[Items listed in a dataset]
************

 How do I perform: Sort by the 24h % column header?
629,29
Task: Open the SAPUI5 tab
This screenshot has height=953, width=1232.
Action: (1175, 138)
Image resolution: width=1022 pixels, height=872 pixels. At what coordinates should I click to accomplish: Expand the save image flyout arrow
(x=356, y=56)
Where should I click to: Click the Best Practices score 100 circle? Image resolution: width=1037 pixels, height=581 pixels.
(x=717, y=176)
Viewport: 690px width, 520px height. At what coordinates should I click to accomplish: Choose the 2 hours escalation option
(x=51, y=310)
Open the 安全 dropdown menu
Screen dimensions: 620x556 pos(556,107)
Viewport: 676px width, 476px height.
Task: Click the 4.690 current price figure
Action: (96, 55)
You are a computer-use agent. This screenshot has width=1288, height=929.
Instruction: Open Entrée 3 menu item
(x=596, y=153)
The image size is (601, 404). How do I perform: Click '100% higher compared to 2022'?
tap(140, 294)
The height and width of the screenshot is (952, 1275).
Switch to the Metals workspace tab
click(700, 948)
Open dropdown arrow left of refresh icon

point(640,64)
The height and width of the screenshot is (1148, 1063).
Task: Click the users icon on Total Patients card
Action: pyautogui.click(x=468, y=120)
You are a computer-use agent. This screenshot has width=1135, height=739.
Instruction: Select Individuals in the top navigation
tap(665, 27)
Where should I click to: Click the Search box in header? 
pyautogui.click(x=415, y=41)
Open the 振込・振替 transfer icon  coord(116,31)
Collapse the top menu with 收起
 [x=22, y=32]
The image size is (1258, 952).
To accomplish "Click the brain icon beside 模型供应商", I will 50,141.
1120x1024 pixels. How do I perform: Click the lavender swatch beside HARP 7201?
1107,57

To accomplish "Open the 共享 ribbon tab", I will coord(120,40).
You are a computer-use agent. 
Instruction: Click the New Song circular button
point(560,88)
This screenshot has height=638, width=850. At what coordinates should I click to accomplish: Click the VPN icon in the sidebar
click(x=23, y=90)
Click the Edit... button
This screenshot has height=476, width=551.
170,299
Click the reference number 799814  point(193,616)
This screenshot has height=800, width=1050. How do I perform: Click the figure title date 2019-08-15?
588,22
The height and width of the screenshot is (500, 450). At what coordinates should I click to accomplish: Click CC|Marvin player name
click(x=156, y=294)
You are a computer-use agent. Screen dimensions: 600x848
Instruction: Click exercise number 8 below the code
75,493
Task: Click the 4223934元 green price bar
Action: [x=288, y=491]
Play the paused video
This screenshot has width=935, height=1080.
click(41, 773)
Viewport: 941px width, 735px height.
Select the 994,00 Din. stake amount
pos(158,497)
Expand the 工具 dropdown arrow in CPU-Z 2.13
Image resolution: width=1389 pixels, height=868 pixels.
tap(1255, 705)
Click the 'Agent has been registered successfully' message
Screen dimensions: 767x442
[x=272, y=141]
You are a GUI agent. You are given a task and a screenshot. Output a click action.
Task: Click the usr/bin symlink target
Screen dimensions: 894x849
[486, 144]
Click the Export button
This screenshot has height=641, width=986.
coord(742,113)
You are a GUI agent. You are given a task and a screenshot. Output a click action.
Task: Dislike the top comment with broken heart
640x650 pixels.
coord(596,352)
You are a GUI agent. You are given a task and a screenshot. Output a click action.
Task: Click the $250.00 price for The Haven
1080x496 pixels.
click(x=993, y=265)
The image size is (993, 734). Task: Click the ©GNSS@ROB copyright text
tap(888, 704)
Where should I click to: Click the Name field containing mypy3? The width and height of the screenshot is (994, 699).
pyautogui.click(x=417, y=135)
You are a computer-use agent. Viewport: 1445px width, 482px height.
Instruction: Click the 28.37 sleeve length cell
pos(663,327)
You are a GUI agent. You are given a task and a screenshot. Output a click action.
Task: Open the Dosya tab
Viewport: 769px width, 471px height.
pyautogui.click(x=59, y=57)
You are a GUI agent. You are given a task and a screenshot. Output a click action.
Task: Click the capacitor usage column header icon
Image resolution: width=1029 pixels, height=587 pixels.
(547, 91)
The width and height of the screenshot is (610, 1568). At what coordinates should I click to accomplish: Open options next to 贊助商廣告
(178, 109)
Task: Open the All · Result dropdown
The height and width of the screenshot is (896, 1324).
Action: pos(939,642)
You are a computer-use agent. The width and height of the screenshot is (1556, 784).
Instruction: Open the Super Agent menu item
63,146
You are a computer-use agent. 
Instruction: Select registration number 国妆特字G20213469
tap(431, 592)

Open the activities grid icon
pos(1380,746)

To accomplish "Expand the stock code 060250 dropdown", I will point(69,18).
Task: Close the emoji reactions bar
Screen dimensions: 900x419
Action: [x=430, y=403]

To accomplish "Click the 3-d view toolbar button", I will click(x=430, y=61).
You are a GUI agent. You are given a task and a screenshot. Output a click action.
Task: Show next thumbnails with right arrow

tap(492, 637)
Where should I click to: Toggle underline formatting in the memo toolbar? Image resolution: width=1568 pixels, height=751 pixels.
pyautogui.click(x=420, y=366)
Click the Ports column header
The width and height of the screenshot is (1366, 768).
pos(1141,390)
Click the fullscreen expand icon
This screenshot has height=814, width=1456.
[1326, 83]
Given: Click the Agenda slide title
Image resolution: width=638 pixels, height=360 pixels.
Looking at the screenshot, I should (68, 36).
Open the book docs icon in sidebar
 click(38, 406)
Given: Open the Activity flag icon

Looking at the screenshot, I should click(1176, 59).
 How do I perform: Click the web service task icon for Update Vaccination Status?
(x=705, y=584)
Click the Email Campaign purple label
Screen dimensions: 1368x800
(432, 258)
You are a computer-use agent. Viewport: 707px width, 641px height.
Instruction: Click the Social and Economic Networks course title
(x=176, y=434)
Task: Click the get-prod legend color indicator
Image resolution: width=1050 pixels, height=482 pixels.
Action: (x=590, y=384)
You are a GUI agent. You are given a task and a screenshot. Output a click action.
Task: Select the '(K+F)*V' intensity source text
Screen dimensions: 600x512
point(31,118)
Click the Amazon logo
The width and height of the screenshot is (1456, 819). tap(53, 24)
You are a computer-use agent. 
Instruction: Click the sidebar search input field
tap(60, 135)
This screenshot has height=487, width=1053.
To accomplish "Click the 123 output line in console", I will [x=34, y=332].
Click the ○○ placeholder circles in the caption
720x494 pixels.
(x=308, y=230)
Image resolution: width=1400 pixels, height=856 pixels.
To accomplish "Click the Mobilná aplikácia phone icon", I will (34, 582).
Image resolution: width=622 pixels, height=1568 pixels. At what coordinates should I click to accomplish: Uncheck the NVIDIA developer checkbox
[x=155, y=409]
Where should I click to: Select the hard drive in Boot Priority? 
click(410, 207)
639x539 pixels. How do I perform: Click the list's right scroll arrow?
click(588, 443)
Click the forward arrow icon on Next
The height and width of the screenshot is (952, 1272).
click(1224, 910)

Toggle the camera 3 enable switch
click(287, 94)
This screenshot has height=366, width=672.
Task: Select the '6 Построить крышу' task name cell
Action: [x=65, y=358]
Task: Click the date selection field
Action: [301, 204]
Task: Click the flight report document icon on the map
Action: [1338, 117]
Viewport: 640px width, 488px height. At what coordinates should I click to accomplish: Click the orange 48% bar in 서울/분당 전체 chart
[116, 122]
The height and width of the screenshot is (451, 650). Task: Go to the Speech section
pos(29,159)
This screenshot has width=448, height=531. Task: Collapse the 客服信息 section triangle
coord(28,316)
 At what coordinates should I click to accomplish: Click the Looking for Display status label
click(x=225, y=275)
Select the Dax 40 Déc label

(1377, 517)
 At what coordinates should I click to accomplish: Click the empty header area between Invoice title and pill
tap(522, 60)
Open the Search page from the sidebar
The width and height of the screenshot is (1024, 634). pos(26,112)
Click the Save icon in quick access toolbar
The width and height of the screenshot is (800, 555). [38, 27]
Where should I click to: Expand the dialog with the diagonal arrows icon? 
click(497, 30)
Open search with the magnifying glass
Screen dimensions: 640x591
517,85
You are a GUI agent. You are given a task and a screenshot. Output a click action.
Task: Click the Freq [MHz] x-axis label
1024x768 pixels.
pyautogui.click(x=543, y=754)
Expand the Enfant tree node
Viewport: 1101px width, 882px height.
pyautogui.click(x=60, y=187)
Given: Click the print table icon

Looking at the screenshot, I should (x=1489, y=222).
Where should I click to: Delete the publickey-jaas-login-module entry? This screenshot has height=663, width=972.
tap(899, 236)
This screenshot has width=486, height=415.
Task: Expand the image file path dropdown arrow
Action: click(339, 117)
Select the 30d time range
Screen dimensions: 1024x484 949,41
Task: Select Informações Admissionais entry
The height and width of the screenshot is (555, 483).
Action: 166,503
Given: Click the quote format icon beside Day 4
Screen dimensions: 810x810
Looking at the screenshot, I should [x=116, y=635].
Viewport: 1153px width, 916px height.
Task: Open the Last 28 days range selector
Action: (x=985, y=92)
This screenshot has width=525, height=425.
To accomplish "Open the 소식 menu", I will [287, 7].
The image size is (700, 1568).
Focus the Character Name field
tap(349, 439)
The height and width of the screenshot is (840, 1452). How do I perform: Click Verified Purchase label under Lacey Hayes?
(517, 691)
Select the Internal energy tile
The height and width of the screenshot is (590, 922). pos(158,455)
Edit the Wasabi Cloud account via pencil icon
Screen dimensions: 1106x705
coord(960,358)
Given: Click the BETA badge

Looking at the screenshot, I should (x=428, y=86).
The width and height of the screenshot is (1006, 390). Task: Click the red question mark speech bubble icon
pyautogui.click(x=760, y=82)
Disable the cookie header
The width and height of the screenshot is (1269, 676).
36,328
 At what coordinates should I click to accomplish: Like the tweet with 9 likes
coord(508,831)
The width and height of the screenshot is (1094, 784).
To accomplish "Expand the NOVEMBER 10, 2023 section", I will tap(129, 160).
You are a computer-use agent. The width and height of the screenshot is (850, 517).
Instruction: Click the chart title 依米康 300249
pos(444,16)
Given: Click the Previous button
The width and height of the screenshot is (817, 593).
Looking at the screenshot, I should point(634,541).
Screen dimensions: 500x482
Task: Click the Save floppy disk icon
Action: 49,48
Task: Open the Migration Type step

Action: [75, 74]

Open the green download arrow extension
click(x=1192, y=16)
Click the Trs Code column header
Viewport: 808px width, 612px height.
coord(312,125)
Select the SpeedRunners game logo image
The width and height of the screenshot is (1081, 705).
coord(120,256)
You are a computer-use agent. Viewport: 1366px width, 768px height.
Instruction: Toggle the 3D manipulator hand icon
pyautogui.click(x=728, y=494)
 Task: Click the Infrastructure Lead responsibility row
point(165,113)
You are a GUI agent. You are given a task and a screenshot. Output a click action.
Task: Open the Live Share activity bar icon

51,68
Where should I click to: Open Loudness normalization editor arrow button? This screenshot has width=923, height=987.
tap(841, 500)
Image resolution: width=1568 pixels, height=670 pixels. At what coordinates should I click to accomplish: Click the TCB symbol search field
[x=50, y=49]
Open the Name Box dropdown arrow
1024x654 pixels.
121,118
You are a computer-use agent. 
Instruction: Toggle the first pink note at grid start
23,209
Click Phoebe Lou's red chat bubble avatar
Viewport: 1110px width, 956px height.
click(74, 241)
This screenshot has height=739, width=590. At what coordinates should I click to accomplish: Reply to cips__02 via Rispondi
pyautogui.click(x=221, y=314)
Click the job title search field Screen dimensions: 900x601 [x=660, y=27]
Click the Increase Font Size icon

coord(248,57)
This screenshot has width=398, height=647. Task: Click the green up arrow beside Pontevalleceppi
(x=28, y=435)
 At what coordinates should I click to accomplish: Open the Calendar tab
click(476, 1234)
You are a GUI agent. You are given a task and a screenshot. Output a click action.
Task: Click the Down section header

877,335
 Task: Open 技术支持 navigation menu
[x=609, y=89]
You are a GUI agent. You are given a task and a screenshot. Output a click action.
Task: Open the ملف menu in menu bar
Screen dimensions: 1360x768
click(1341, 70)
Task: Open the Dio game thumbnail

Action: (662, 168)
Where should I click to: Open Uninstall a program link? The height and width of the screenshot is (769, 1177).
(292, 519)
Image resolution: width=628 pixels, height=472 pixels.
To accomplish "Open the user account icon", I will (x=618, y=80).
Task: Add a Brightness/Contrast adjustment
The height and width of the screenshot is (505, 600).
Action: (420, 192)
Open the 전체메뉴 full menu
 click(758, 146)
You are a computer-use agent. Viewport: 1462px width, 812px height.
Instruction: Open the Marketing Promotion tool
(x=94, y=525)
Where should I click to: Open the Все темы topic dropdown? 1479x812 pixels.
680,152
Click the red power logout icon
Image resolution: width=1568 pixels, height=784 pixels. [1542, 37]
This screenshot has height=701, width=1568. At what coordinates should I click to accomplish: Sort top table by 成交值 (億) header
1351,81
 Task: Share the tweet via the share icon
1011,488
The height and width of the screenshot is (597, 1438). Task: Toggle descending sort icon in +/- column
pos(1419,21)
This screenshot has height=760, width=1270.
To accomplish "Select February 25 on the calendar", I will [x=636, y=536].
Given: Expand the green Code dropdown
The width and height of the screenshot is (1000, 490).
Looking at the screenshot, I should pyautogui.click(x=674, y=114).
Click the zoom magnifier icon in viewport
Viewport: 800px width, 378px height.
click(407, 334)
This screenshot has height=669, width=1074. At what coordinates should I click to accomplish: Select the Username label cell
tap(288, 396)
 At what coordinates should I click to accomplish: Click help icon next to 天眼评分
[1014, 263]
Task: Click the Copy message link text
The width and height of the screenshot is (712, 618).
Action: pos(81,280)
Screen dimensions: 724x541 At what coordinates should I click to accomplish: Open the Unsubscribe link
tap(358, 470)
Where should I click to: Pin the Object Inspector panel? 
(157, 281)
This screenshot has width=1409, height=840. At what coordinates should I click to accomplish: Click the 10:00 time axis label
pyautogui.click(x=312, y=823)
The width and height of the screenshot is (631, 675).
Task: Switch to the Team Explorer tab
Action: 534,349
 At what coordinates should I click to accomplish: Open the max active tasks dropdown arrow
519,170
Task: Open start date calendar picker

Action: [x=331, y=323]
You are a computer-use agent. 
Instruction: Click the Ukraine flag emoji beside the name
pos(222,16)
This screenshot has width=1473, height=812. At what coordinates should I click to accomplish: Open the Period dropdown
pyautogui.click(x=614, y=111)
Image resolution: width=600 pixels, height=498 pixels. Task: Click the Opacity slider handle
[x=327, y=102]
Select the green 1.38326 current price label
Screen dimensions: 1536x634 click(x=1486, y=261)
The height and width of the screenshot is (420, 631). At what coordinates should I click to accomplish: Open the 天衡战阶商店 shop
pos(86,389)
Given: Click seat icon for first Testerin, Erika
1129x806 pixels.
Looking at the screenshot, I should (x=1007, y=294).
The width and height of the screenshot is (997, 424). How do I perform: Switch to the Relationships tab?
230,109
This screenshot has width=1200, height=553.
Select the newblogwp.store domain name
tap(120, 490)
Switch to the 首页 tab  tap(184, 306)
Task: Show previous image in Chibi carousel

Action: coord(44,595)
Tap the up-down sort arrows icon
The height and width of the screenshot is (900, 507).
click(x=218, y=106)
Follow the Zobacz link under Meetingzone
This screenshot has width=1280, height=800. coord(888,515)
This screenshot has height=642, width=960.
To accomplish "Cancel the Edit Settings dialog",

************

* WHAT IS BEING ASKED
Could you return every line from the entries above in which the string "will" occurs?

* PROBLEM SOLUTION
To accomplish "Click the brain icon beside 模型供应商", I will 50,141.
To accomplish "Open the 共享 ribbon tab", I will coord(120,40).
To accomplish "Expand the stock code 060250 dropdown", I will point(69,18).
To accomplish "Click the 3-d view toolbar button", I will click(x=430, y=61).
To accomplish "Click the 123 output line in console", I will [x=34, y=332].
To accomplish "Click the Mobilná aplikácia phone icon", I will (34, 582).
To accomplish "Open the 소식 menu", I will [287, 7].
To accomplish "Expand the NOVEMBER 10, 2023 section", I will tap(129, 160).
To accomplish "Open the user account icon", I will (x=618, y=80).
To accomplish "Select February 25 on the calendar", I will [x=636, y=536].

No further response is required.